» Your assignment
I would like every line of the records below that contains the word "will" copied.

++++ Records provided

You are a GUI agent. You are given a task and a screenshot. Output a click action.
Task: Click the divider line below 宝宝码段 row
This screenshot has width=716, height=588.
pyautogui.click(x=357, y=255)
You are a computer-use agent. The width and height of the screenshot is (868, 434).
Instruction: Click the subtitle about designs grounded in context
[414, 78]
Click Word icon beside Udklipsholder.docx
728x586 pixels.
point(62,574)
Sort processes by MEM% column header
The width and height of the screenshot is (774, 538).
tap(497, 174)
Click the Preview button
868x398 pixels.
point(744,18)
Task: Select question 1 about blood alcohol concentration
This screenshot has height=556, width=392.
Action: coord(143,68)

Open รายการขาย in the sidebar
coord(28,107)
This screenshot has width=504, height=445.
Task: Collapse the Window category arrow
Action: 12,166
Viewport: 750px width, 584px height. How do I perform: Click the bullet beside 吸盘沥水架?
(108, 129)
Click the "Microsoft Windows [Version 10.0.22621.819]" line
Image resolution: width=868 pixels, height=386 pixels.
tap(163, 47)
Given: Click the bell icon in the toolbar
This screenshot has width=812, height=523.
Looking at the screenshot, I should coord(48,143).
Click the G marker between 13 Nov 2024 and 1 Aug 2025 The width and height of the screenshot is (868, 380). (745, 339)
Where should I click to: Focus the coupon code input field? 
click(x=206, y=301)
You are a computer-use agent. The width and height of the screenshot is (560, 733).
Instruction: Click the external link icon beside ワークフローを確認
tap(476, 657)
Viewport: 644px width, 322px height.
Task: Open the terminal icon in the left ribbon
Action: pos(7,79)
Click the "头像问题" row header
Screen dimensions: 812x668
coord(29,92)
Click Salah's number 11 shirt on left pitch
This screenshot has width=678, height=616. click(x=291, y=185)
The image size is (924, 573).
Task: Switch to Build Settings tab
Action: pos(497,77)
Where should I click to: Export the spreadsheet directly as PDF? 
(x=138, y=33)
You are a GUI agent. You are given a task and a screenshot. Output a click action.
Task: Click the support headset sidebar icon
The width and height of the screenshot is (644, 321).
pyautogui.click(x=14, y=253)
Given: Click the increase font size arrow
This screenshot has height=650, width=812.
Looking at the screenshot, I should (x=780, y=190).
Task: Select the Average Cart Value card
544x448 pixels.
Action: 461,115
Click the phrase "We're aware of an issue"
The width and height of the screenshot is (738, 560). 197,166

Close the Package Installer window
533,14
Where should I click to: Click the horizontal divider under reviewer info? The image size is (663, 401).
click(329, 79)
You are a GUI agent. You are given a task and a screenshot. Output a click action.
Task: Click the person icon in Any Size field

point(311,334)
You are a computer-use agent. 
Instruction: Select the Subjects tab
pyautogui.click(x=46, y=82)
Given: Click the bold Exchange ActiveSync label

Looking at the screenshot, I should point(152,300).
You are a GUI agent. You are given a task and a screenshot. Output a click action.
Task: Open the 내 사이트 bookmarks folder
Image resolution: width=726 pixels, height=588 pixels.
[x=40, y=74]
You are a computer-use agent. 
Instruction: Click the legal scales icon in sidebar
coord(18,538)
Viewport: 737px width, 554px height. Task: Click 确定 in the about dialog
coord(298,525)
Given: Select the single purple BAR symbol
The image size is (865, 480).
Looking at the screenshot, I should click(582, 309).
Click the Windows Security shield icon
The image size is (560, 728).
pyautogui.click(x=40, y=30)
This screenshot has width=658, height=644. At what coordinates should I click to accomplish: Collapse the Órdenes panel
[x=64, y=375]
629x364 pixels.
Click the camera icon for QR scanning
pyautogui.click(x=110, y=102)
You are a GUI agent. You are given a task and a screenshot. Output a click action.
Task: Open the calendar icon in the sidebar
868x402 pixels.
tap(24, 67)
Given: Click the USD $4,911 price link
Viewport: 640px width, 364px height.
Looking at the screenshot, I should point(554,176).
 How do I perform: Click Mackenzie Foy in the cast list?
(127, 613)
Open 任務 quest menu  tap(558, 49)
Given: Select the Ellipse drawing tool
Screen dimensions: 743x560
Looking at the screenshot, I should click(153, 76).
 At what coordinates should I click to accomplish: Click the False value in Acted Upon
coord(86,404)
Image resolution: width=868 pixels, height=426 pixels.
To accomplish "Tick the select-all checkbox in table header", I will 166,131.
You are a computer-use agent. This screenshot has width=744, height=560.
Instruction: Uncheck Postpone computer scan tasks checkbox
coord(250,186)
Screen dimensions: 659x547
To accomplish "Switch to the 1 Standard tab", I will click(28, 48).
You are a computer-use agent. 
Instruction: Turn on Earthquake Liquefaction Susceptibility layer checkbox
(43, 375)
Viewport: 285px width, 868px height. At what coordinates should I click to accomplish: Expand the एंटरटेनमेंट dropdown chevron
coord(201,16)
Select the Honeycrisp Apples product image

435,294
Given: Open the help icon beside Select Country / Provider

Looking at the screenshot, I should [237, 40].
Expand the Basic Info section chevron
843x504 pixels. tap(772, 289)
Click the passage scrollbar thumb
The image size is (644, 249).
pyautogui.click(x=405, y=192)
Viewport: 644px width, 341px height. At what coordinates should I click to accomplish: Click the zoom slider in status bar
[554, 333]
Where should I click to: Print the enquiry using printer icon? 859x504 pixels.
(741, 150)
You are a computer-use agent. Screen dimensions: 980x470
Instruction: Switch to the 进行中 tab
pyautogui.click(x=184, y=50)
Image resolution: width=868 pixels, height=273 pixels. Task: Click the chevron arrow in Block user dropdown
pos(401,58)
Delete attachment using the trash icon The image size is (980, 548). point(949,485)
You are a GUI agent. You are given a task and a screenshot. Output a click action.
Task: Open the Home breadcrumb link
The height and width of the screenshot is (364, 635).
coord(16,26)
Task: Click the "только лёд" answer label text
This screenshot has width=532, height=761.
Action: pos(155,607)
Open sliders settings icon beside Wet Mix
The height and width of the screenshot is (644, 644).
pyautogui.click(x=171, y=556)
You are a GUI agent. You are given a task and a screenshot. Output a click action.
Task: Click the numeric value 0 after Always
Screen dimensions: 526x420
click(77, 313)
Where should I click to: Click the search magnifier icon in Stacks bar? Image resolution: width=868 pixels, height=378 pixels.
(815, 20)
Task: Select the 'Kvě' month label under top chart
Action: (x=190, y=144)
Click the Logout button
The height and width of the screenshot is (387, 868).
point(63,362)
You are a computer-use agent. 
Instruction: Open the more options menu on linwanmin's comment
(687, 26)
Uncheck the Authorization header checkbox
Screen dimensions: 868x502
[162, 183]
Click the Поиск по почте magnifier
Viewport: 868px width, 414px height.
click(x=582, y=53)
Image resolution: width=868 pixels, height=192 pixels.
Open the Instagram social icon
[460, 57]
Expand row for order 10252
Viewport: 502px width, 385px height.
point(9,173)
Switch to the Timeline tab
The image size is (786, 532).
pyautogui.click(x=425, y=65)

++++++++

» Output below
To accomplish "Tick the select-all checkbox in table header", I will 166,131.
To accomplish "Switch to the 1 Standard tab", I will click(28, 48).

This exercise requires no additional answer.